[Task brief] Search the records for the string "description", and show each line where it appears.

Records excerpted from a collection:

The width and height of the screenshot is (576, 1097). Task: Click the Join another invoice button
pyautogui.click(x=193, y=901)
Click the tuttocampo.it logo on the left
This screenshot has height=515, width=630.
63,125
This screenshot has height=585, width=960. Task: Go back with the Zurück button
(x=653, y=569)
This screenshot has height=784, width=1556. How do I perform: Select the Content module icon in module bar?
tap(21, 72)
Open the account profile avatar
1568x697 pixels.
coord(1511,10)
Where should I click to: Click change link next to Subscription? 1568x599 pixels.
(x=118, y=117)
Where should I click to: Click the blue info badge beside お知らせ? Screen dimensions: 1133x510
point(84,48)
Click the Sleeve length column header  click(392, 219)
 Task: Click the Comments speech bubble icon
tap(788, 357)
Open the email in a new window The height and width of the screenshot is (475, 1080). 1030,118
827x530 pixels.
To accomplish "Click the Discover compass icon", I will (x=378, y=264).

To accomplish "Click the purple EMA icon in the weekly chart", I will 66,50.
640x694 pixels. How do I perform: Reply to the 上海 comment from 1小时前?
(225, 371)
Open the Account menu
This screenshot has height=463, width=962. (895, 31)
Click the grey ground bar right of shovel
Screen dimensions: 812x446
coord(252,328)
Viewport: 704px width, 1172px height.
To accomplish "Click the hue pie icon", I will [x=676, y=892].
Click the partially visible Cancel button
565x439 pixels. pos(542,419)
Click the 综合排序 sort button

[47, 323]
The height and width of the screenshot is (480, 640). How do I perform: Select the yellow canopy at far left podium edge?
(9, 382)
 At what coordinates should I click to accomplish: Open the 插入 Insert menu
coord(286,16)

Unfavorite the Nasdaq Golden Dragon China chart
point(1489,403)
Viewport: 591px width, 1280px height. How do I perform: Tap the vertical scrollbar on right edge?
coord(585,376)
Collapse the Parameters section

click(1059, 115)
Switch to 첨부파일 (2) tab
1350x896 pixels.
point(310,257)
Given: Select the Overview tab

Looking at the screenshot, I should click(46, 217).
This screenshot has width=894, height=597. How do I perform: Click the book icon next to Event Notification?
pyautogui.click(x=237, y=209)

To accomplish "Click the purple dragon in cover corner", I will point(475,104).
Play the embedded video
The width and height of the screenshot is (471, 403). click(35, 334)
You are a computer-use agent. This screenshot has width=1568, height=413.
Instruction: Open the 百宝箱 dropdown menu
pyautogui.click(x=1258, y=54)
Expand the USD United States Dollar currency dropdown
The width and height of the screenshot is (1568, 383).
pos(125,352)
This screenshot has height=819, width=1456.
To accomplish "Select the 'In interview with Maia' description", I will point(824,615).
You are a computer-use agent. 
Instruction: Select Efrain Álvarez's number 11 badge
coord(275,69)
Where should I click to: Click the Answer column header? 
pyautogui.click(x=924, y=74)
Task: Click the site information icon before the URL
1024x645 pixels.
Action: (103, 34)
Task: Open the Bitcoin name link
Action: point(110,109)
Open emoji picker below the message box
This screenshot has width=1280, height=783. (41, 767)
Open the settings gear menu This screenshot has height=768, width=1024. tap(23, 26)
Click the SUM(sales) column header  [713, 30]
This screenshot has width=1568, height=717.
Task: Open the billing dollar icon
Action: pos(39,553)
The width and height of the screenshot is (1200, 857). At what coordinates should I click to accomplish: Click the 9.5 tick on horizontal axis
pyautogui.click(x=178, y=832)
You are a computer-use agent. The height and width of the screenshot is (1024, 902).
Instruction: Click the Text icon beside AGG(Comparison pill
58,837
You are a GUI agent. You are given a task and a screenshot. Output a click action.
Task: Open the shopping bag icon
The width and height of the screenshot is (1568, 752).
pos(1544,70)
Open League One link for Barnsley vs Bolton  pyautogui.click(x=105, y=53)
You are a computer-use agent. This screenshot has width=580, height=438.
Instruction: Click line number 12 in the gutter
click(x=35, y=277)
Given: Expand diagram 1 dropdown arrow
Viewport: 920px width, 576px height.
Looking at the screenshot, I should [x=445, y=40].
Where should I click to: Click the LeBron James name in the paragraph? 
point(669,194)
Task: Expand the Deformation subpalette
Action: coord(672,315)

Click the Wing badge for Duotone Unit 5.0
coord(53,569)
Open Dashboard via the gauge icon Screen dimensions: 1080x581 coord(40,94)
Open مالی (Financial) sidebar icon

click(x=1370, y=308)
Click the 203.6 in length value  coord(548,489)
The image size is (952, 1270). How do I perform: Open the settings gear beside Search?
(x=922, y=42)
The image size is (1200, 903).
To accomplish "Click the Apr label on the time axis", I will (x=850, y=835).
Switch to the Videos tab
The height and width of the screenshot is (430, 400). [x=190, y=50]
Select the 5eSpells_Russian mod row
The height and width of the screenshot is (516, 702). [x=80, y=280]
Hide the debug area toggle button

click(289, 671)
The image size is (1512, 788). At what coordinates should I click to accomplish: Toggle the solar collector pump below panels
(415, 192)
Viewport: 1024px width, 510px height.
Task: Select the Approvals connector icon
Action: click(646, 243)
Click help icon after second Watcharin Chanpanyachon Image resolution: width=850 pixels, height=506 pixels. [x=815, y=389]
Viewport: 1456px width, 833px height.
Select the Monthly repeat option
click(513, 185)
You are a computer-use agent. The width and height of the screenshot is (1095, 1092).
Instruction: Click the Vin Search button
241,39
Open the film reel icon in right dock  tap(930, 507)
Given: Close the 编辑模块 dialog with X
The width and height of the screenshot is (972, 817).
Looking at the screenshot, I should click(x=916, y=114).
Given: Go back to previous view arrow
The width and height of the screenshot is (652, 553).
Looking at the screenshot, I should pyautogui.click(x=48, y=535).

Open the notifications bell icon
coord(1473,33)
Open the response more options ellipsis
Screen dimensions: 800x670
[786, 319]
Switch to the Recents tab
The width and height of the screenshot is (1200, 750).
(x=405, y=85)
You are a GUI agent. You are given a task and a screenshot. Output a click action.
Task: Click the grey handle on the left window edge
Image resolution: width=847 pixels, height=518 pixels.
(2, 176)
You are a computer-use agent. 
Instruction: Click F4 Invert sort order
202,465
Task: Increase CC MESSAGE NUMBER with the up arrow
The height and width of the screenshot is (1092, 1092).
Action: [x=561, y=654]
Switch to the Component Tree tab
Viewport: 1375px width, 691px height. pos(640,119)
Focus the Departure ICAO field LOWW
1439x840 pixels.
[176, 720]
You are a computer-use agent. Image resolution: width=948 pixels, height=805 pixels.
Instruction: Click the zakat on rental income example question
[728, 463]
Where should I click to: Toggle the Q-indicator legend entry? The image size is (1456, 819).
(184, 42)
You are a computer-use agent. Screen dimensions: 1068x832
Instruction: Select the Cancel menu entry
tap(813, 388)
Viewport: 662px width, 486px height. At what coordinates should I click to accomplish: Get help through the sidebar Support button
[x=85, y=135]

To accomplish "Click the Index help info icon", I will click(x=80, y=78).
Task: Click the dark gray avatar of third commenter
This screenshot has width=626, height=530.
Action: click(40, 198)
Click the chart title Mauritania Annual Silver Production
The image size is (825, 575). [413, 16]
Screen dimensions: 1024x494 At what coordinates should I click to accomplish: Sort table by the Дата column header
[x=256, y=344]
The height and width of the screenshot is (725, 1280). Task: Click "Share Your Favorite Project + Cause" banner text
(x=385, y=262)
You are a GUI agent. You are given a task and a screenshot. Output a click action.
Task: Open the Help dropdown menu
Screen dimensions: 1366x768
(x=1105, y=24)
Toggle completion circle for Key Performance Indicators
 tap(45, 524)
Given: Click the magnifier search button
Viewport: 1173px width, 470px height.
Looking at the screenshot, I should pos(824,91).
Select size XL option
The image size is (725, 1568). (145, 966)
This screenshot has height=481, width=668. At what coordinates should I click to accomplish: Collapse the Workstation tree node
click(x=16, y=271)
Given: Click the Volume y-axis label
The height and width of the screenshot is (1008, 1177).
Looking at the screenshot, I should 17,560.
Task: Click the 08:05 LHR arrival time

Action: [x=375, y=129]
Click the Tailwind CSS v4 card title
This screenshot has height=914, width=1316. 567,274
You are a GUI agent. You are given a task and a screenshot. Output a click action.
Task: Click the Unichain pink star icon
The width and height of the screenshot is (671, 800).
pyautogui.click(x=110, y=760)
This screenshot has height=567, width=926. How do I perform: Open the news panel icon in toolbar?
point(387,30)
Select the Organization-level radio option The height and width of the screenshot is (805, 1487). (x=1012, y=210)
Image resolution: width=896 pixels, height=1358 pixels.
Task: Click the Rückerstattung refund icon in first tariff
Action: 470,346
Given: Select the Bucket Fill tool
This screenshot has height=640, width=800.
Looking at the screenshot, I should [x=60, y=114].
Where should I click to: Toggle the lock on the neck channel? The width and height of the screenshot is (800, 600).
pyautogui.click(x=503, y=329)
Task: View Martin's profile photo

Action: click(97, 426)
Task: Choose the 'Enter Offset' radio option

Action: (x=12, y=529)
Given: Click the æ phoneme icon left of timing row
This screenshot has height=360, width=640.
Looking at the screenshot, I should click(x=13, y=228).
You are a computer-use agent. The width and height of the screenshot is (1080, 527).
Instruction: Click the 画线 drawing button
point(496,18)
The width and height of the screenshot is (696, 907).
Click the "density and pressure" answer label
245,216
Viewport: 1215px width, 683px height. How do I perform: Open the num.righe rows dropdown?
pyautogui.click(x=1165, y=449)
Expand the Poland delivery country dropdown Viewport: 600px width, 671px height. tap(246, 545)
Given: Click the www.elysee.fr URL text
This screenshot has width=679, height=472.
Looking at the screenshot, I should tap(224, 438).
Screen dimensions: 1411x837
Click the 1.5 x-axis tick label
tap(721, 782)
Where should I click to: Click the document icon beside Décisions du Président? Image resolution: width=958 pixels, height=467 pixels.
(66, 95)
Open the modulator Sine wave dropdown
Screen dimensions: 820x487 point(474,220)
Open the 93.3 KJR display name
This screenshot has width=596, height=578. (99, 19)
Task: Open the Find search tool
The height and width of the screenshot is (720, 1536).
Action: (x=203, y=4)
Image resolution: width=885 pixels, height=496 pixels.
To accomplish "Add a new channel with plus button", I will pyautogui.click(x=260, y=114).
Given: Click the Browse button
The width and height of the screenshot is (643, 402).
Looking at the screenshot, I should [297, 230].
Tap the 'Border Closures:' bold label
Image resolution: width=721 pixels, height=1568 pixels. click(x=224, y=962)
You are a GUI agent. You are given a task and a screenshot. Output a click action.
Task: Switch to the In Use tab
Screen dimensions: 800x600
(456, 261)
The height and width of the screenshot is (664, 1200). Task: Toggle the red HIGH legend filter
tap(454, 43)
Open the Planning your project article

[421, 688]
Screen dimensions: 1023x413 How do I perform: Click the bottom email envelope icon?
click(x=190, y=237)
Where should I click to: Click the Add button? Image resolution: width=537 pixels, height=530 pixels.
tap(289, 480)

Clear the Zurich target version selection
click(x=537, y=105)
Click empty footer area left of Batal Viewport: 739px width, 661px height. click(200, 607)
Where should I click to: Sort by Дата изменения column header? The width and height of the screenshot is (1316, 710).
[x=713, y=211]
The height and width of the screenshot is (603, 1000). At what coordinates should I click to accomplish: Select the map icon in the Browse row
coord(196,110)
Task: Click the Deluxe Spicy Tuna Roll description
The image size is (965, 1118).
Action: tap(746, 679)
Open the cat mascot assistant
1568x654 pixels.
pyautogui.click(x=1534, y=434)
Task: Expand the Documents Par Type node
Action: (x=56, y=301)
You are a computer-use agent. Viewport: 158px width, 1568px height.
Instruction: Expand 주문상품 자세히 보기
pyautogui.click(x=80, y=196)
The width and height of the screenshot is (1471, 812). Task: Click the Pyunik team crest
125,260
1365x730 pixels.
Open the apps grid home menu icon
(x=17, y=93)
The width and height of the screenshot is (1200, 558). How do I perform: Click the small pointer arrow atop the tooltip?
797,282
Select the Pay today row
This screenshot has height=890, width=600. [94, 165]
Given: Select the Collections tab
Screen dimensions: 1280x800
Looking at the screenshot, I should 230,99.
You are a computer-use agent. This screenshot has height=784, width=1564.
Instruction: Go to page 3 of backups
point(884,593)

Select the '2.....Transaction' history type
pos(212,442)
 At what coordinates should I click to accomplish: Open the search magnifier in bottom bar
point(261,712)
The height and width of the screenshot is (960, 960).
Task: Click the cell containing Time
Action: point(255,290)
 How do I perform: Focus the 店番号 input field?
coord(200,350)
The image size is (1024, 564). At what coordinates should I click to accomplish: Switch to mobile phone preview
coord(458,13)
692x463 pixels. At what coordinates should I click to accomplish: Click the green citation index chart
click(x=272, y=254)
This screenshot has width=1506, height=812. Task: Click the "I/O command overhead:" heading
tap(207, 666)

[Response to the task]
To accomplish "Select the 'In interview with Maia' description", I will point(824,615).
Task: Click the Deluxe Spicy Tuna Roll description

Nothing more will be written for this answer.